The plaintiff brought this action against Ann Steinberg, Hyman Steinberg, Rebecca Bercowetz and Kalman Bercowetz. The complaint is in two counts, one directed against the Steinbergs, the other against the Bercowetzes. During the course of the trial, Kalman was dropped as a party defendant. The court rendered judgment for the plaintiff to recover from the remaining three. Of these, only the Steinbergs have appealed. We shall refer to them as the defendants and shall limit our discussion to the count addressed to them.

The court found the following facts: In 1946 the defendants resided at 399 Sigourney Street in Hartford. In that year they acquired a collie which they kept until March, 1949. At that time, they gave the dog to Rebecca Bercowetz and delivered it to her in Bloomfield. Although this was several miles away, the dog frequently made its way back to its former owners. On such occasions, before the dog was returned to Bloomfield, they allowed it to stay on their property and to sleep on their porch at night. This occurred *720 many times between March and July 8, 1949. The defendants knew that the dog had a habit of barking and running as if to attack those passing on the sidewalk and they further knew that this habit often caused fright to pedestrians.

The plaintiff is seventy-one years old. About 6 p. m. on July 8, 1949, while he was walking on the sidewalk in front of the defendants’ premises, the dog, barking as it ran, came towards him from the vicinity of the house. Mrs. Steinberg was then standing in her doorway. Although she could have restrained the dog or called it back, she made no attempt to do so. The plaintiff became frightened as the dog approached. He gave a “little kick” at it, and, as he turned to proceed, fell backwards upon the walk and fractured his wrist.

The defendants seek to correct the finding. They would gain no advantage, however, if their requested additions were granted. A finding will not be corrected by the addition of facts which will not affect the result. Tortorici v. Sharp Moosop, Inc., 107 Conn. 143, 144, 139 A. 642; Maltbie, Conn. App. Proc., § 93. The defendants’ further attack on the finding, whereby they seek to strike several paragraphs devoted to a recital of the facts found by the court, is equally unavailing. The essential paragraphs which are challenged have ample support in the evidence.

On the, basis of facts enumerated above, the court concluded that the defendants should be held liable because they had “failed to use reasonable care to keep the premises safe from harm caused by the known propensities of the dog.” Their main claim is that the court erred in two respects, first, in rendering judgment upon a cause of action which was not pleaded, and, secondly, in holding them hable after finding that the plaintiff was injured through fright caused by the dog, *721 contrary to the allegation in the complaint that the dog had attacked and knocked him to the ground.

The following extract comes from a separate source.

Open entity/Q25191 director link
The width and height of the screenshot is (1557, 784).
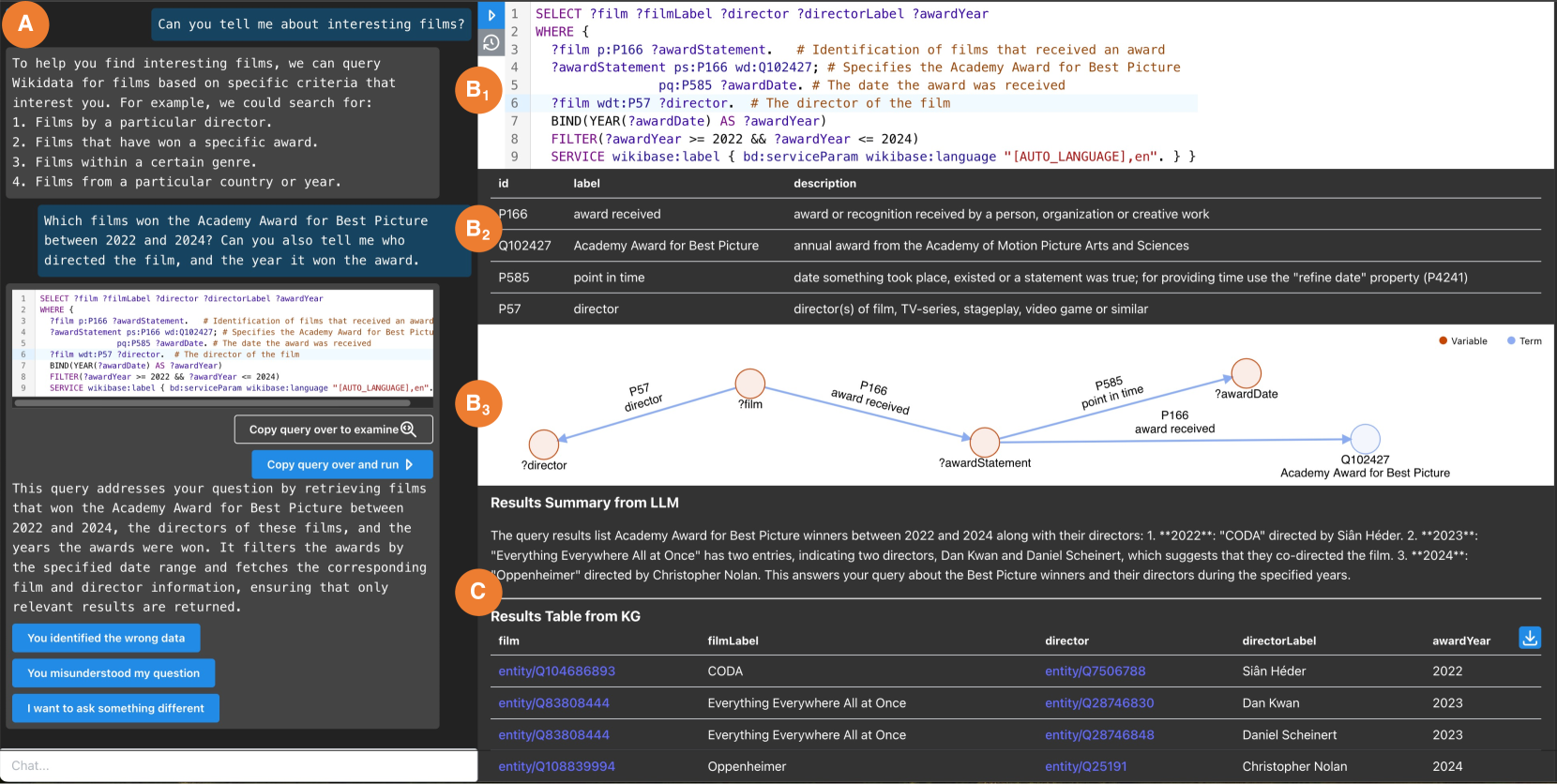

Pleadings have their place in our system of jurisprudence. While they are not held to the strict and artificial standard that once prevailed, we still cling to the belief, even in these iconoclastic days, that no orderly administration of j'ustice is possible without them. Berman v. Kling, 81 Conn. 403, 405, 71 A. 507. It is fundamental in our law that the right of a plaintiff to recover is limited to the allegations of his complaint. Nash Engineering Co. v. Norwalk, 137 Conn. 235, 239, 75 A. 2d 496. A plaintiff may not allege one cause of action and recover upon another. Facts found but not averred cannot be made the basis for a recovery. Modern Home Utilities, Inc. v. Garrity, 121 Conn. 651, 654, 186 A. 639; Whiting v. Koepke, 71 Conn. 77, 79, 40 A. 1053.

The count directed against the defendants is unmistakably based on § 3404 of the General Statutes. 1 It cannot be construed as alleging any other cause of action than that provided by the statute. See Leone v. Kelly, 77 Conn. 569, 571, 60 A. 136. The conclusions stated in the finding, however, disclose that the court rendered judgment upon the ground that the plaintiff’s injuries were occasioned by the negligence of the defendants. In other words, the court decided the case upon an unpleaded cause of action.

It does not follow, however, that the j'udgment was erroneous. This is not a case where the plaintiff has failed to establish the cause of action upon which he *722 relied. See Moran v. Bentley, 69 Conn. 392, 403, 37 A. 1092. It is an instance where not only did he allege facts constituting a good cause of action under § 3404 but the finding shows that he proved them. See McKenna v. Whipple, 97 Conn. 695, 702, 118 A. 40.

The pertinent essentials of § 3404 are three in number. The statute imposes liability upon these defendants if (1) damage was done to the plaintiff’s person by the dog, (2) at the time of such damage, the plaintiff was not committing a trespass or other tort, or was not teasing, tormenting or abusing the dog, and (3) the defendants were its keepers. All of these essentials were alleged in the first count and were put in issue by an answer which was, in effect, a general denial.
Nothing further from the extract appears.